Святой - [27]
Но допустим даже, что мой рассказ несколько сбился с пути в сторону недостоверного, зато с этой минуты он будет верен и неопровержим, как евангелие. Ибо то, что говорилось дальше, врезалось в мою память, подобно римской надписи на упавшем придорожном камне, самые обломки которого сохраняют на себе неизгладимо высеченные письмена. Клянусь милостью божьей матери, я не лгу и говорю правду. Но на чем я остановился, досточтимый господин мой, когда вы меня перебили?
– На твоем порочном аббате, – ответил старик, все еще несколько раздраженный.
– Не сомневайтесь в том, что канцлер его присоветовал королю, – продолжал с горячностью Ганс.
– Мой государь, – сказал сэр Томас, – этому животному в образе человеческом не удастся отстоять прав своего епископата в качестве прав божеских. Ты вырвешь их у него из рук и тогда – долой его!
Эти слова с презрением сорвались с его тонких губ, и затем он прибавил: «Нечестивец сам уготовит себе гибель. Ему мало, государь, как другим твоим епископам, иметь любовниц, – он губит и растлевает юность».
Я полагаю, что канцлер имел в виду лишь того всем известного грешника, но я при этом невольно подумал о Грации, да и король беспокойно задвигался. Впрочем, он быстро преодолел смущение и отбросил эту мысль: он ведь знал, что сэр Томас презрительно отверг бы всякий намек, позволяющий заглянуть ему в душу.
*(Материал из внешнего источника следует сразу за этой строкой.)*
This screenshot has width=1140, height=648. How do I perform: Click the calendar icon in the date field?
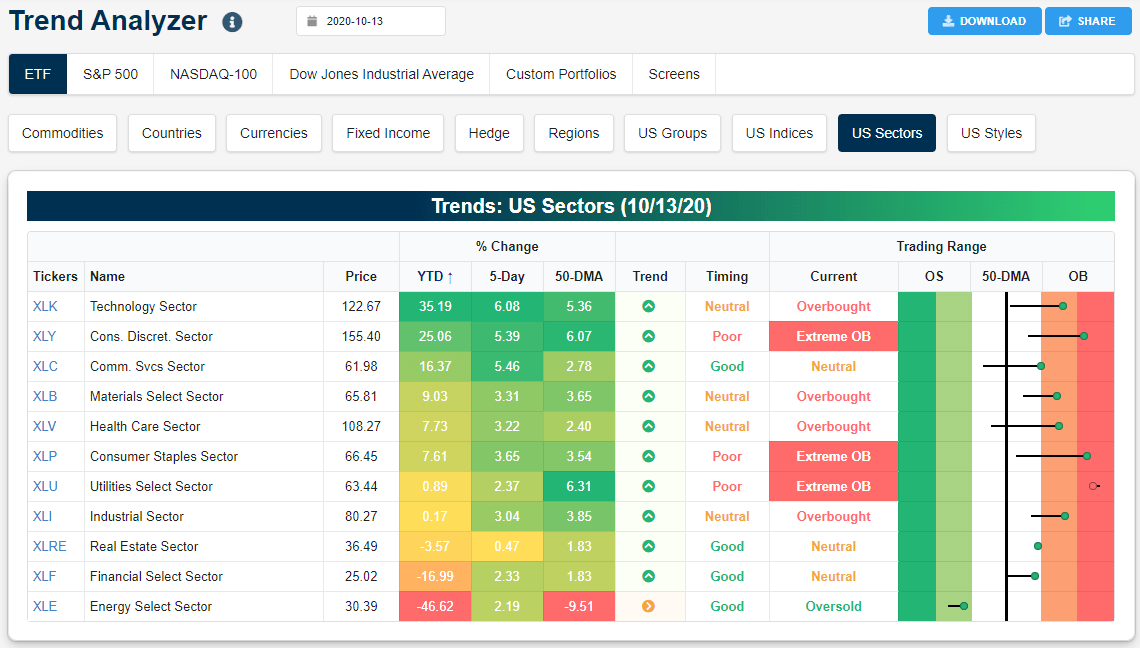[x=310, y=20]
В светлом порыве щедрого человека, собирающегося сделать большой подарок, и с сияющими глазами король продолжал:
– Что это ты придумал, Томас! На кресло, в котором сидели два святых и ученых, из коих один блаженной памяти Ланфранк победил еретика Беренгара, отрицавшего пресуществление, а другой – святой Ансельм, – привел неопровержимые доказательства бытия божия, – на это кресло, говорю я, посадить мне свинью? Не будет на это моего монаршего изволения.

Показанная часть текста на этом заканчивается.